The Foyle MLA faced an onslaught of public backlash yesterday when her response to the Letter from Principals was posted on Facebook, sparking outrage amongst parents and the wider public.
In the letter, Mullan wrote: ‘While I recognise some schools are facing significant pressures it is important to point out that not all schools are experiencing the issues highlighted in the letter. Such broad and sweeping assertions have the potential to cause unnecessary stress and anxiety for parents.’
This comes after primary school parents were handed a letter by their children last week, co-signed by principals from Catholic, controlled, integrated and Irish medium schools warning of the damaging repercussions of budget cuts in schools.
Principals revealed the amount of funding received per pupil has been cut by 4% over the past four years – meaning there could be huge cuts for teaching and support staff, longer waiting lists for additional and special educational needs services and higher charges for after-school clubs are “an inevitable outcome”.
However, Mullan insisted her letter was not received in the way she had intended and it wasn’t the first letter she had sent to primary schools across the city.
Karen Mullan said: “It is highly disappointing for me that the content published has been misrepresented online, with one page (of the letter) only going out at the start, the second didn’t, because at no stage did I intend or tell anybody to stop scaremongering.
“I have two teenagers of my own at two post-primary schools in this city, I understand and I see the difficulty and how hard it is for principles in the current financial situation and everything else they have to deal with.
“And my letter and my intent was to reiterate my wholehearted support for schools and to offer that I would personally intervene to support them.
“This is not the first letter that I have sent to schools,” she said. “When I went into this role last year, I sent a letter to all the schools in the city introducing myself and offering support in the current climate.
“A number of those schools took up the support and I work very closely with them and I have been able to intervene with the Education Authority on individual issues and we’ve had quite a number of successes.”
“My intent was offering any support that I could and it was genuine and any of the schools that work with me would know that it certainly wasn’t to attack anyone or scaremonger anybody – I am a parent myself.”
The Sinn Fein representative said she was fully behind support for greater education funding and insisted she was ‘very proactive’ when it came to urgent educational needs.

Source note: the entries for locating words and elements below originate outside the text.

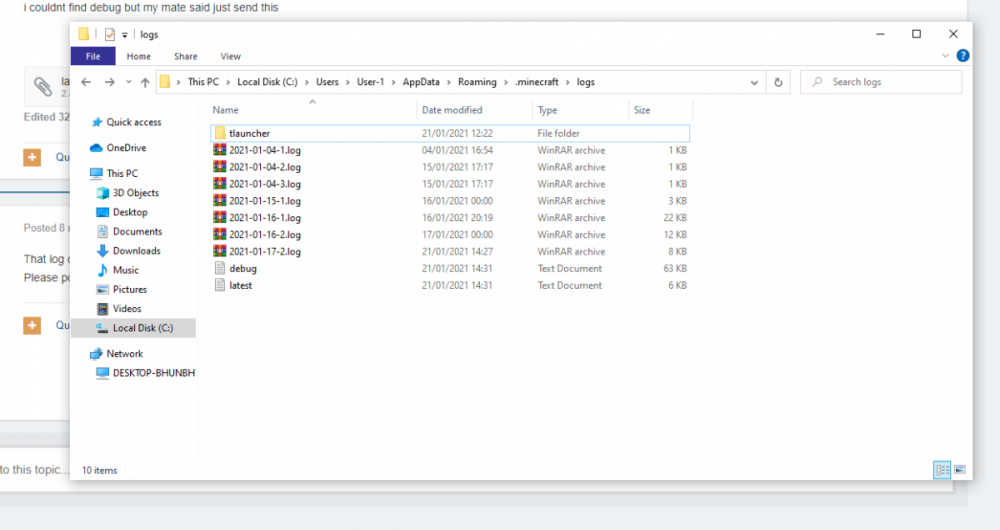Open the tlauncher folder
Viewport: 1000px width, 530px height.
249,133
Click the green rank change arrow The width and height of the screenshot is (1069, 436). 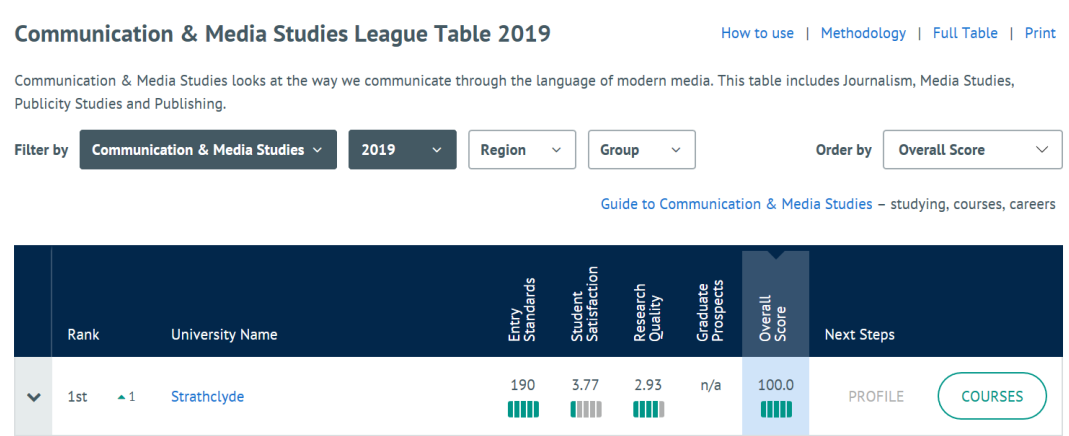(x=122, y=397)

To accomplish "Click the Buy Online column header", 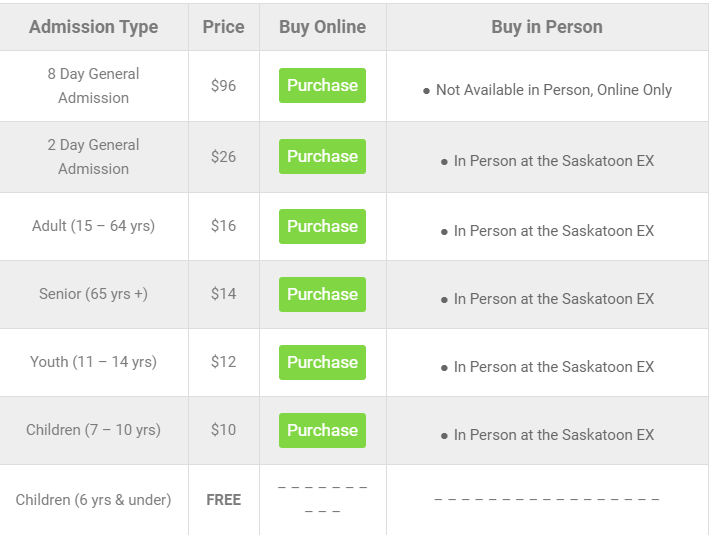I will tap(322, 27).
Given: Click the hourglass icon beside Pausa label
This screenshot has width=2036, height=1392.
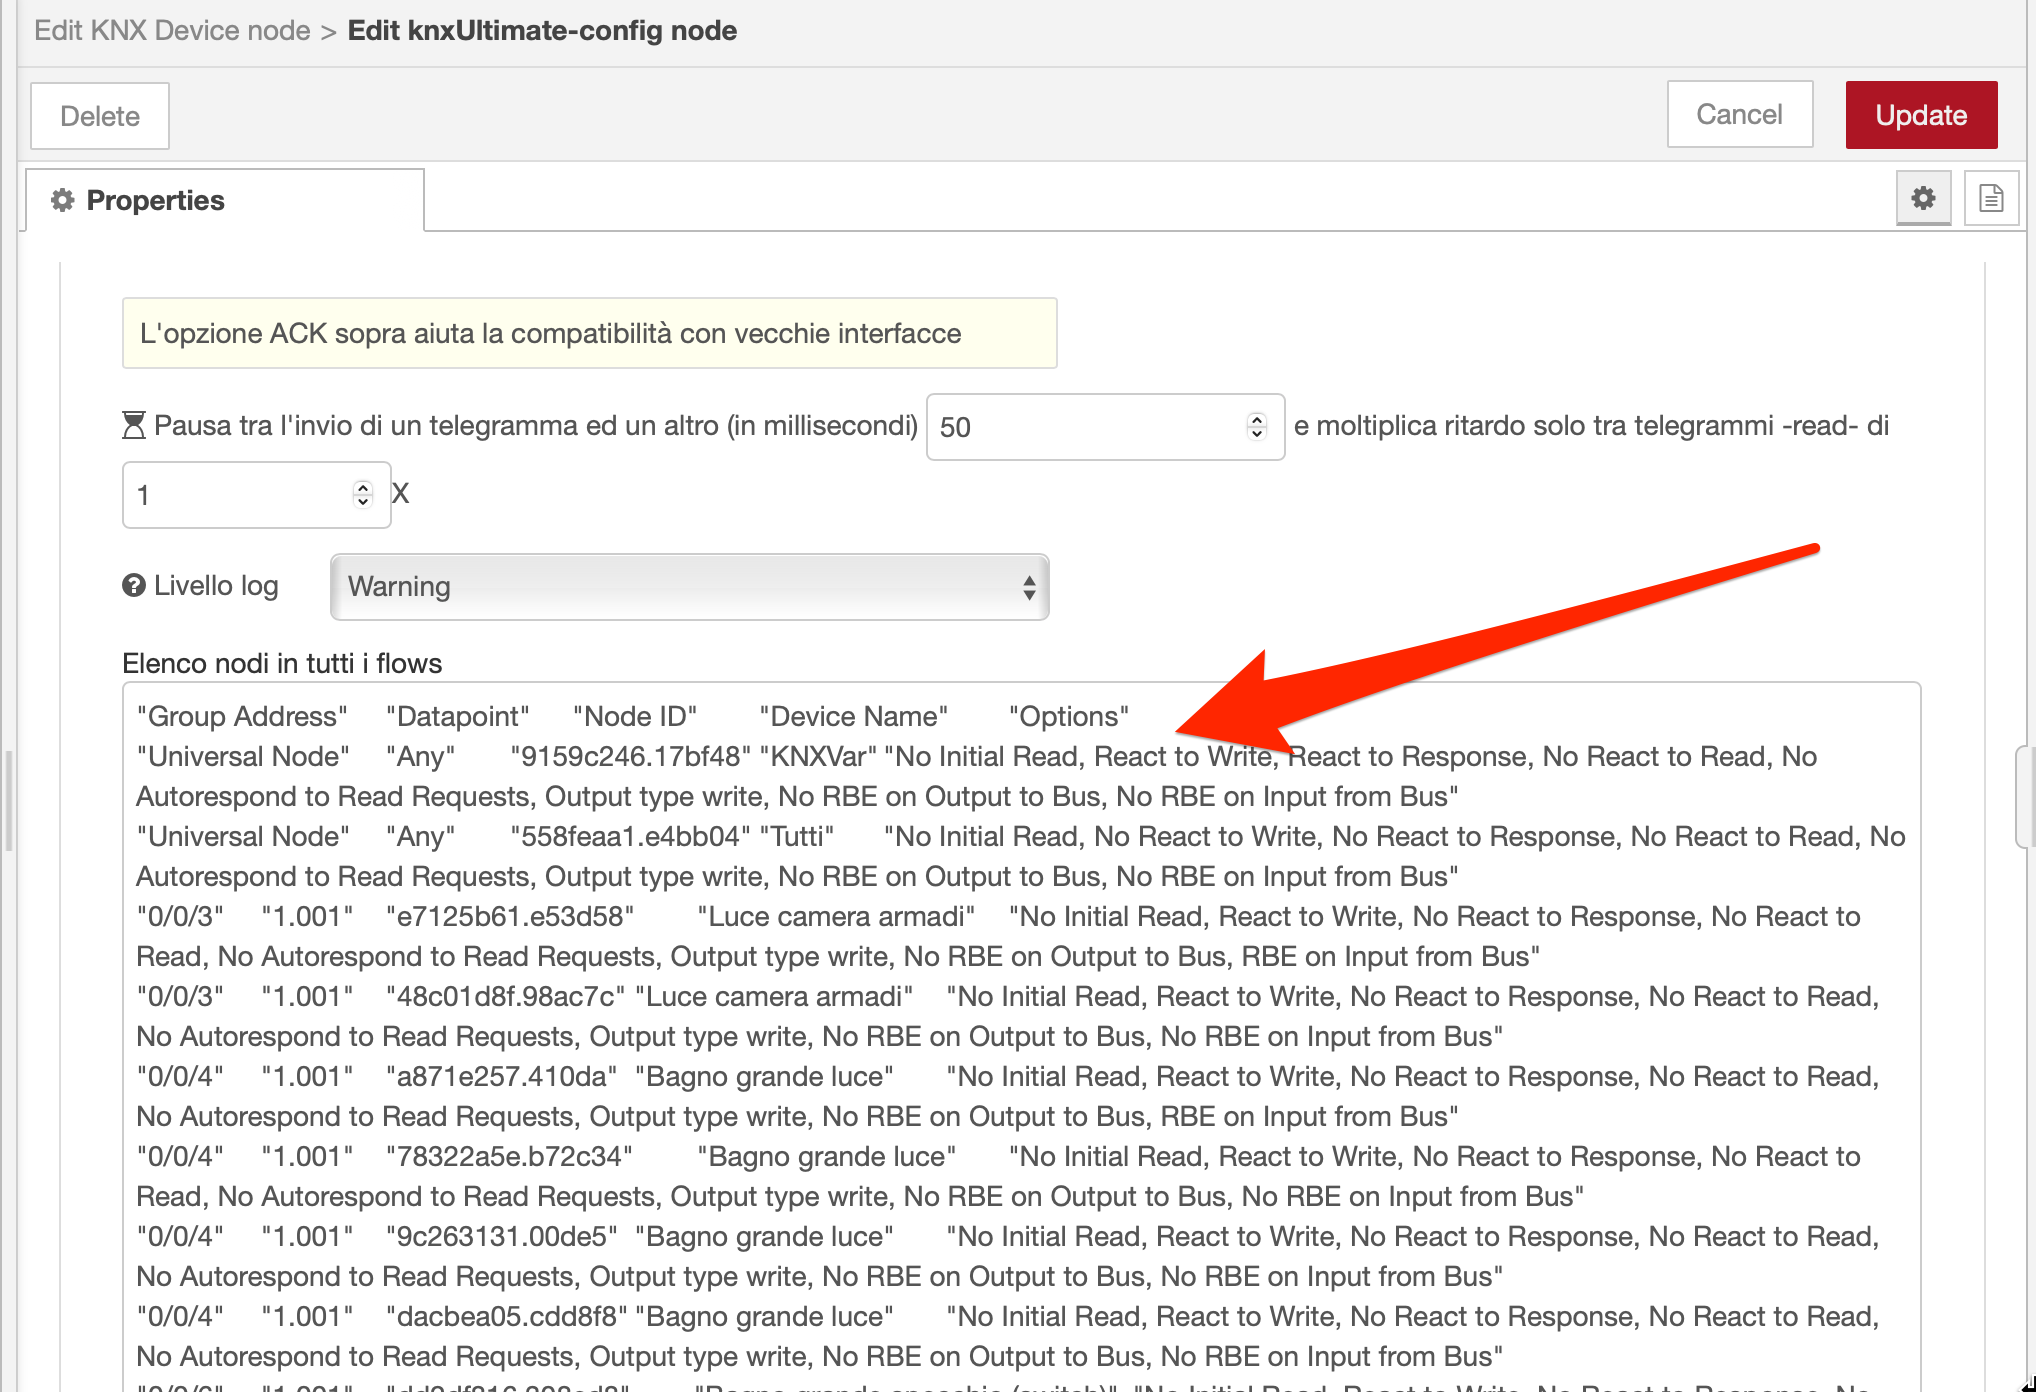Looking at the screenshot, I should coord(134,426).
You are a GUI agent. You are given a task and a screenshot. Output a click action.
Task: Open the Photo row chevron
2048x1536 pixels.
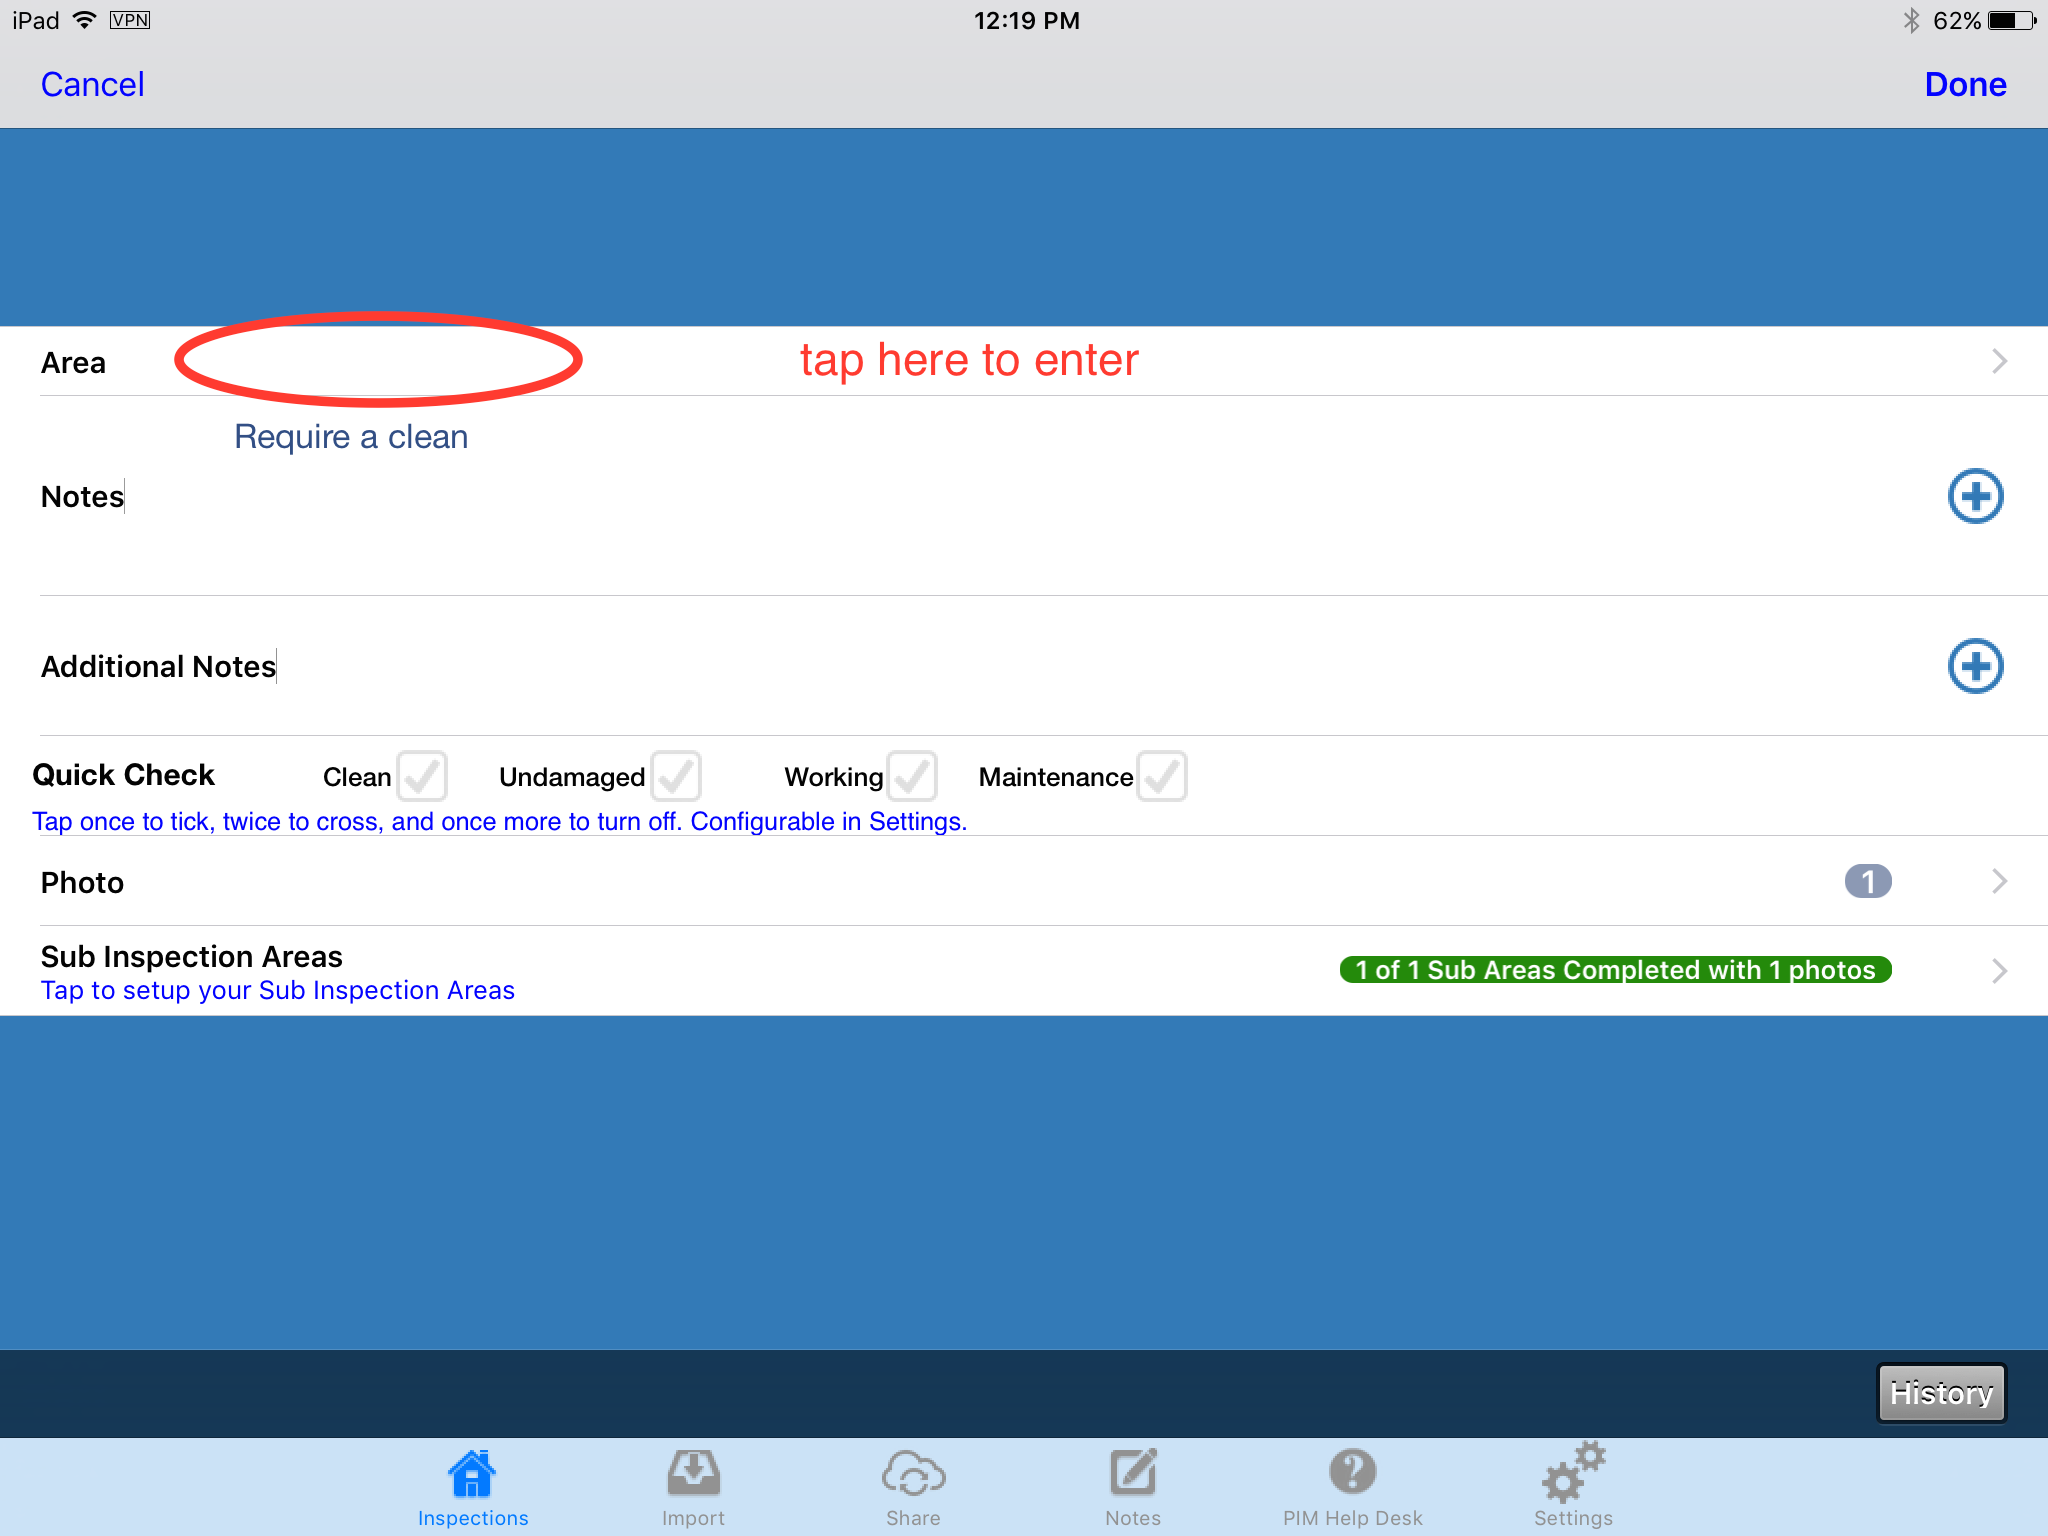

“It is my responsibility as a public representative to show leadership and contact schools and that’s what I did, I am not sure if anybody else did that,” she said.
“I get the sense of frustration from principals and I understand that, but my response was intended to address that not all schools are in the same situation. We need to look at these cases individually and look at where we can help and what we can do, but it was never my intention to upset anyone.”
Northern Ireland has been without a devolved government since January 2017 when the Assembly collapsed but Mullan was keen to stress that these financial problems are only the ‘tipping point of the last eight years’.
“We all have to work together on our children’s education and that’s why I wrote to everybody about the letter. The difficulty with this is this has not happened over the last year or two unfortunately and when you talk individually to principles they agree with me.
“I had some parents who had contacted me who have special educational needs that I have helped out in the past and they had read the principals letter and they read the letter wrong. They thought special education needs funding was being cut and their child was going to be affected.
“Again, in the letter it said ‘may’, these things ‘may’ happen but they wouldn’t happen in all schools, so parents were worried, but there are no cuts in the special education budget,” she said.
“People can (use my letter) as points scoring for themselves but in this case, as I said, my intent was genuine and I am not sure if others wrote to the schools offering support but I did and I will continue to do that.”